7. En définitive, au vu de ces considérations, une condamnation n’apparait pas plus ni même aussi vraisemblable qu’un acquittement, ce qui suffit à justifier l’ordonnance de classement litigieuse. Le recours doit donc être rejeté. 8.1 Comme X_________ est débouté, les frais de la procédure de recours sont mis à sa charge (art. 428 al. 1 CPP). L’émolument, qui doit respecter les principes de la couverture des frais et de l’équivalence des prestations, est fixé en fonction notamment de l’ampleur et de la difficulté de la cause (art. 13 al. 1 et 2 LTar). Il varie entre 90 fr. et 2000 fr. (art. 22 let. g LTar). En l’occurrence, eu égard à complexité relative de l’affaire, il est arrêté forfaitairement à 600 fr. (art. 424 al. 2 CPP et 11 LTar) et est compensé avec le montant des sûretés versées par le recourant.

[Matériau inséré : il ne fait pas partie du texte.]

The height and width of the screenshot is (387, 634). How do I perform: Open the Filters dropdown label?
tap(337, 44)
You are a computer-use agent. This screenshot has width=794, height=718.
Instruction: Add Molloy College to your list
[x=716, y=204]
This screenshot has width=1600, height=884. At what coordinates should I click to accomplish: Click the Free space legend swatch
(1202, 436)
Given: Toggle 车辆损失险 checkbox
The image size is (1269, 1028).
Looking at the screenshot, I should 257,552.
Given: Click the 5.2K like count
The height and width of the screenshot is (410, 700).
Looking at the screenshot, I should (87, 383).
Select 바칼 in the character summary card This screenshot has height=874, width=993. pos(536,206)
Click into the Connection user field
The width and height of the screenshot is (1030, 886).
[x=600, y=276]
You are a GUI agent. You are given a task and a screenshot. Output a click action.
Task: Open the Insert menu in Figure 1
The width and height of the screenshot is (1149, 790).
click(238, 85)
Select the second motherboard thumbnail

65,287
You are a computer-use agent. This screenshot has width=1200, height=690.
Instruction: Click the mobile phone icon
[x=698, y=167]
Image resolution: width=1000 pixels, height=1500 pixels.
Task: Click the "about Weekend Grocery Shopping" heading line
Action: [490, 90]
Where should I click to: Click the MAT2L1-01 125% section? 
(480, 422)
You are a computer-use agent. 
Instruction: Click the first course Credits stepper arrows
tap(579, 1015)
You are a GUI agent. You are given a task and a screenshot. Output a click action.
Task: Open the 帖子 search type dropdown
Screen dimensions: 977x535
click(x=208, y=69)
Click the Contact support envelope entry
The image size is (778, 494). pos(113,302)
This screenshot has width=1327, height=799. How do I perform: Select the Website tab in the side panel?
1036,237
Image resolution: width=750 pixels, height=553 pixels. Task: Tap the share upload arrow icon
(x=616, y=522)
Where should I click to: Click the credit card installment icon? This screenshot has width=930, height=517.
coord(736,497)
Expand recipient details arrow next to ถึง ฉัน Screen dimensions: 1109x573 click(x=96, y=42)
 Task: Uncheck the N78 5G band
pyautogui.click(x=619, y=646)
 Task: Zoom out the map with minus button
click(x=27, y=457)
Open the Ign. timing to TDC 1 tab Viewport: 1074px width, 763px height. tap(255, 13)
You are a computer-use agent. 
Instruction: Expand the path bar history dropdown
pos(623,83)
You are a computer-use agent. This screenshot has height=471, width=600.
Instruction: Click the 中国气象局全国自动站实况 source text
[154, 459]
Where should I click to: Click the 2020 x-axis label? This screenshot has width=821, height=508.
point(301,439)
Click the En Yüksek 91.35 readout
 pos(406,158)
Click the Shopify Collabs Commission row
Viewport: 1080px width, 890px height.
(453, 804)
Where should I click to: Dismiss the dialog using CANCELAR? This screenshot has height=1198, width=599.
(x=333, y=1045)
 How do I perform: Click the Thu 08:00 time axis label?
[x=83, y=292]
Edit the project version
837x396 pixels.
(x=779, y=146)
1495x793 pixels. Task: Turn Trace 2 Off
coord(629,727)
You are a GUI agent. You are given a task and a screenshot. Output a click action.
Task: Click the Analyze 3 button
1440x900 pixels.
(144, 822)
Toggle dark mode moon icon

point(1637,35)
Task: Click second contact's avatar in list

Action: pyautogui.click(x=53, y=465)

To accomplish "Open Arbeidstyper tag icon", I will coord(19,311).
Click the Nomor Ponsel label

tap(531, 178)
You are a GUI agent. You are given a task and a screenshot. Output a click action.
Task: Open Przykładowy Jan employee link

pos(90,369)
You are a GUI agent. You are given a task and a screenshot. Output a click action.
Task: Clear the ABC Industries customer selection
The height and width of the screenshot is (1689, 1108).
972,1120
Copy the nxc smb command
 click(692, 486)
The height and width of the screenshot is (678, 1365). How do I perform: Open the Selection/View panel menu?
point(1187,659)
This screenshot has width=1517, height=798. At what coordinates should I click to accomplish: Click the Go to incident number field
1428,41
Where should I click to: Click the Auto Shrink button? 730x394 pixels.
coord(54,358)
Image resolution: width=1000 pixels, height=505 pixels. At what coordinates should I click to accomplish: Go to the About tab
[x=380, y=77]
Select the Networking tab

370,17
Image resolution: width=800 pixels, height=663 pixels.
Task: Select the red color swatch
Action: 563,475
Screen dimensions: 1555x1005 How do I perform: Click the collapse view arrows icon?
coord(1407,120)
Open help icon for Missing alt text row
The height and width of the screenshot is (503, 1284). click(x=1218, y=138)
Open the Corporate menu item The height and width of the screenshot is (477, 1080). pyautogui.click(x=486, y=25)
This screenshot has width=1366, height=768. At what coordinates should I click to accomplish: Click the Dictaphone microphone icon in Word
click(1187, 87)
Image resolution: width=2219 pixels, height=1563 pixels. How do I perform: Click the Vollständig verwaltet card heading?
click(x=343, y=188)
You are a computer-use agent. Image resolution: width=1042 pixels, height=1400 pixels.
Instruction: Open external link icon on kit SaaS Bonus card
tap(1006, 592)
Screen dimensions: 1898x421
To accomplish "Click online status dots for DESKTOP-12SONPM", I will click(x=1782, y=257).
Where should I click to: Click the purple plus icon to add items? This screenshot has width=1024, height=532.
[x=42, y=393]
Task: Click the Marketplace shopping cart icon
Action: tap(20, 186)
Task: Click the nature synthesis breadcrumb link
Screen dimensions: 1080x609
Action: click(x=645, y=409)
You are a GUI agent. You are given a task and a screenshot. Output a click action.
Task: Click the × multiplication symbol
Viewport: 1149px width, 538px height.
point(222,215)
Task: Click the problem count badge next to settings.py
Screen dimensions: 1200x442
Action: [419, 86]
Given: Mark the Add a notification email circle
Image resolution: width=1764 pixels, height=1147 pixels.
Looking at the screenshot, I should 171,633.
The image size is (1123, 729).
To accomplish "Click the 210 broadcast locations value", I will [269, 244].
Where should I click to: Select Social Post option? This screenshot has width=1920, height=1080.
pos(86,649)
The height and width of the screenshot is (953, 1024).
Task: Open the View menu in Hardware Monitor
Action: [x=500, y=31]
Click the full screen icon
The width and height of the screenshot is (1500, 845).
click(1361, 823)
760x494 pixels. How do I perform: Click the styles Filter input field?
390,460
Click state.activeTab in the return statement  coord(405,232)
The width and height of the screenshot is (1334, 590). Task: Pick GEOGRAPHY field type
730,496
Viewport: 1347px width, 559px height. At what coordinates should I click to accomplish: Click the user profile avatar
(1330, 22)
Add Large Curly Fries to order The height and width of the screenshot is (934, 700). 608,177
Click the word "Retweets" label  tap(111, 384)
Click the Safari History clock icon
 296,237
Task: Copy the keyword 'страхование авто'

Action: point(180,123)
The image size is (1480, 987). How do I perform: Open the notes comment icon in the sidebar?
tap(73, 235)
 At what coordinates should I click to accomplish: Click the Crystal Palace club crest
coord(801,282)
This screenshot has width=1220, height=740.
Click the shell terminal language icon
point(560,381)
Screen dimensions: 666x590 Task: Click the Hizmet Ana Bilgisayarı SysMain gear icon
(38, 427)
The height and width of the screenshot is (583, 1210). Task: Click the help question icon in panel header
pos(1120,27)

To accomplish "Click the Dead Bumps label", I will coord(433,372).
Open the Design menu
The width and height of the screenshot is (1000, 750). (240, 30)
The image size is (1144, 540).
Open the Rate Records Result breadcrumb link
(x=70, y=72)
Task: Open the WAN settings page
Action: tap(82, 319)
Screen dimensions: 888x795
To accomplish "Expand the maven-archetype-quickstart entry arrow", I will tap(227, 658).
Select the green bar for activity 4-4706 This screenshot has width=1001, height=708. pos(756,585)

- 11 - 8.2 Les honoraires, variant entre 300 fr. et 2200 fr., sont fixés notamment d’après la nature et l’importance de la cause, ses difficultés, l’ampleur du travail et le temps utilement consacré par le conseil juridique, ce qui diffère selon qu’il s’agit d’une détermination écrite et non pas d’un recours (art. 27 al. 1 et 36 LTar ; arrêt 6B_767/2010 du 24 février 2011 consid. 3.3 et 3.4). En l’occurrence, compte tenu des prestations utiles de Me B_________, auteur d’une détermination motivée, ils sont arrêtés à 500 francs.

Prononce

1. Le recours est rejeté. 2. Les frais, par 600 francs, sont mis à la charge de X_________. 3. X_________ versera à Y_________ une indemnité de 500 francs pour les dépenses occasionnées par la procédure de recours.